久留米生まれの高島野十郎(1890-1975)は、昭和50年に85歳で没するまで、どの団体にも属さず、福岡と東京で開いた数少ない個展を唯一の発表の場とした。「画壇と全く無縁になる事が小生の研究と精進」との信念のもと、美術の流行や画壇の趨勢には見向きもせず、自然のみを師とし、自己の信じる写実に徹した。生涯でその名が広く知られることはなかったが、近年開催された展覧会によって、その独自の画境が知られることとなり、自己の信念に誠実に生きた生涯が人々を魅了し、多くの愛好家を生み出した。

大正期から長年に渡り描き続けられた「蝋燭図」は、個展で発表することなく、知人や友人に分け与えられた。野十郎自身は生涯を通じて「絵は売り物ではない」という信念のもと活動していたが、東京帝国大学時代の学友たちがパトロンとなり絵を購入したり、知人に斡旋したりして活動をささえた。友人たちは、野十郎の絵が世に知れ渡り、彼の生活が維持できるようにと奔走したが、「高島野十郎」の名を生前に高めることはできなかった。

高島野十郎(1890-1975)たかしまや・じゅうろう
明治23年福岡県三井郡合川村(現久留米市)生まれ。本名は弥寿、字は光雄。裕福な醸造家の四男。父は南画をたしなみ、叔父の大倉正愛は東京美術学校西洋画科を出た洋画家。さらに長兄の詩人・高島宇朗は青木繁との交流があり、幼少時から絵に対する関心が培われる環境にあった。美術学校への進学を志したが、父の許可が得られず、明治45年東京帝国大学農学部水産学科に入学した。大正5年同学科を首席で卒業し、研究者としての前途を嘱望されたが、画家への道を選んだ。絵は師や画塾に学ぶことなく、すべて独学で、初期から一貫して細密な写実を手掛けた。坂本繁二郎ら久留米出身の画家たちとは交流があった。昭和3年、間部時雄や五味清吉らと「黒牛会」を結成、特定の芸術的主張を掲げたのではなく、互いの研鑽を計る少人数の集いにすぎなかったが、野十郎にとっては生涯唯一のグループ活動となった。

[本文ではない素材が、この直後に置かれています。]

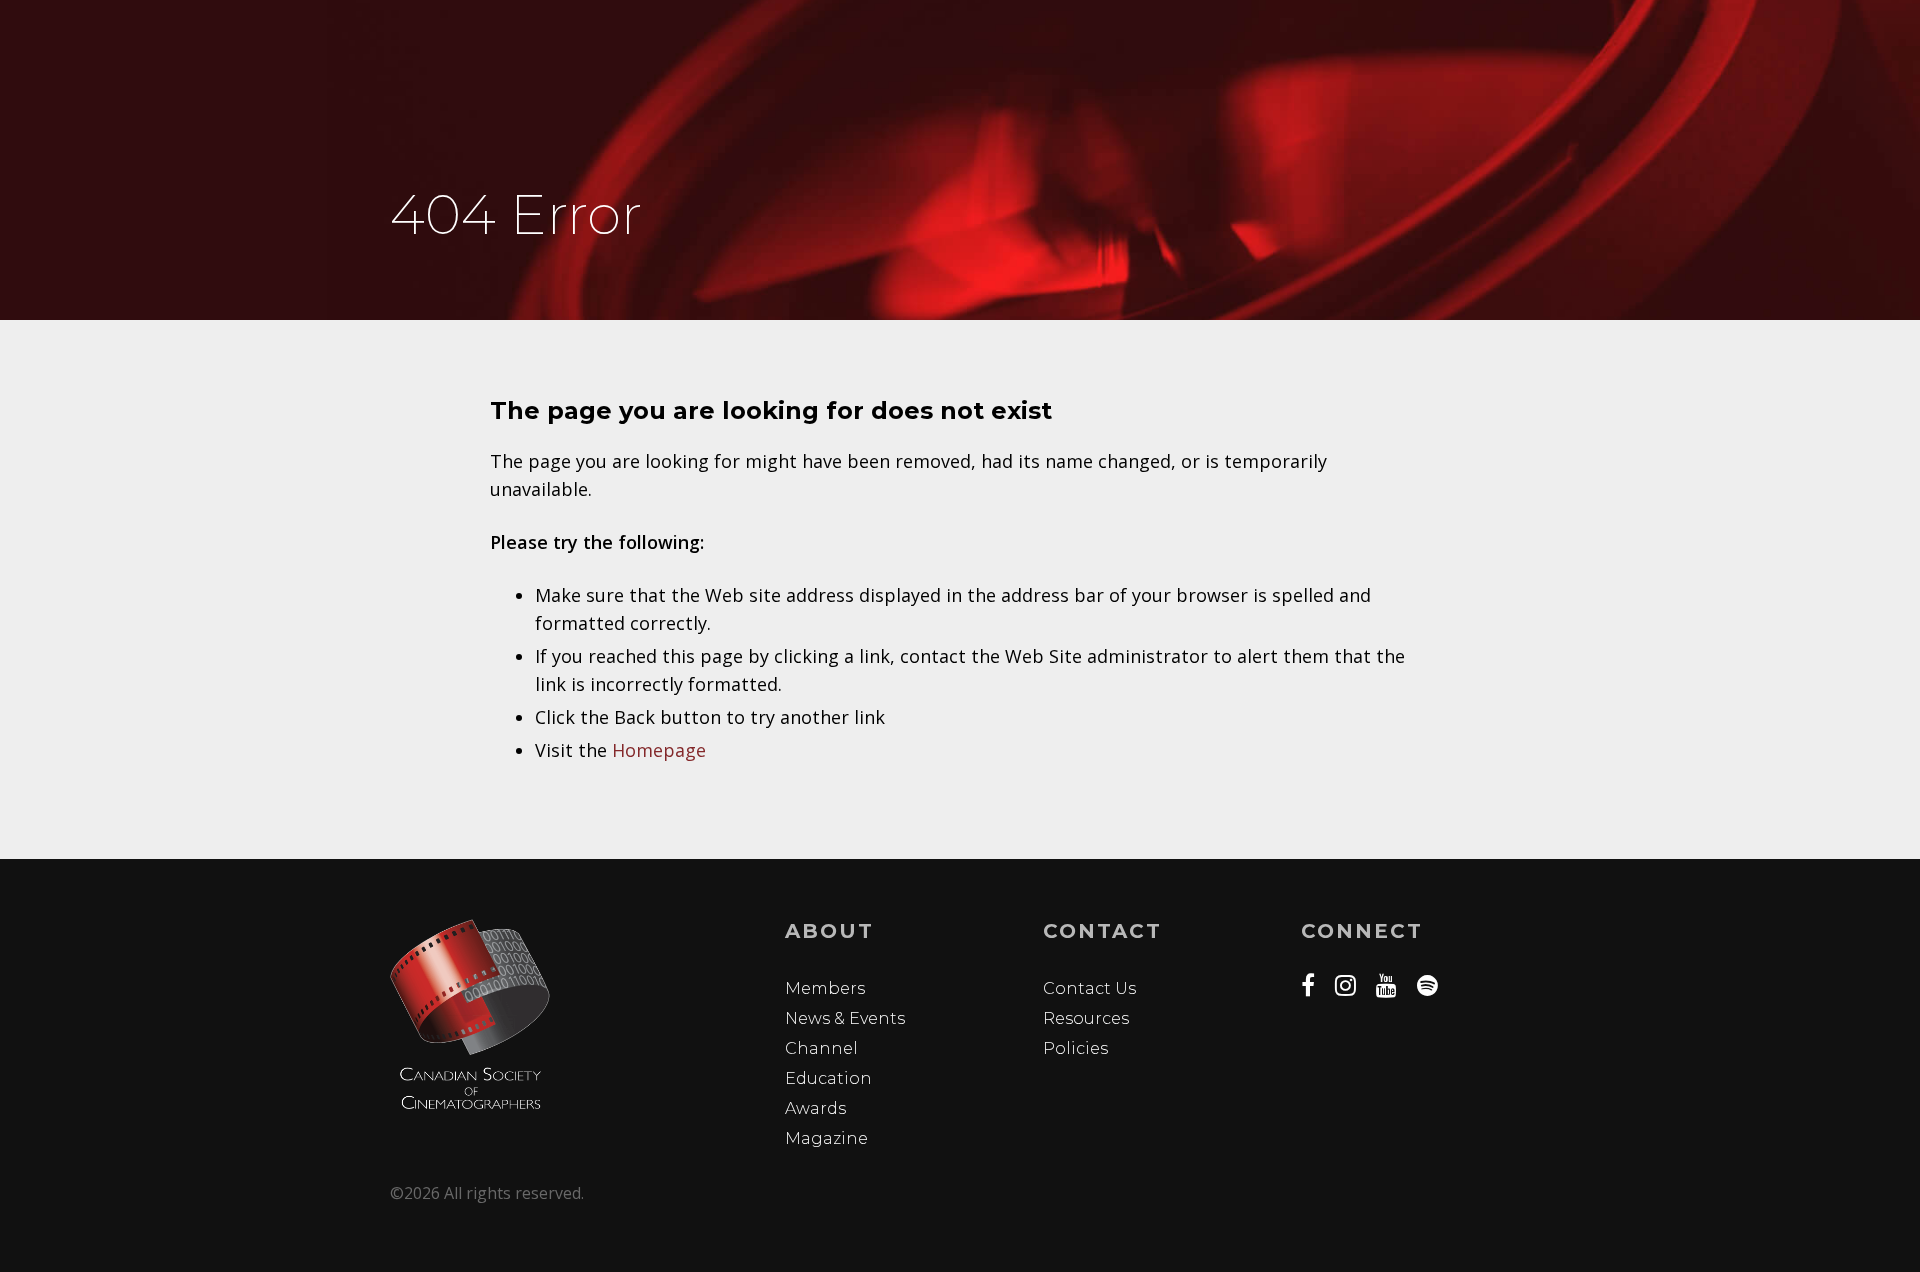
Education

昭和4年、39歳の時に美術研究のために渡欧し、数年間欧州に遊んだ。アメリカを経由してパリに滞在、ドイツやオランダ、イタリアへも足を伸ばした。現地でも誰かに師事することなく、欧州に滞在していた日本人画家と交流することもなく、ひとり美術館や教会を見て周り、現地での制作に勤しんだ。昭和8年に帰国し、その後は故郷の福岡から東京の青山、そして千葉県柏市へと居を変えながら、小さなアトリエと旅先を行き来する生活を続けた。団体展などには出品せず、個展だけを発表の場とし、あまり他の画家たちと交わることもなかった。昭和50年、85歳で死去した。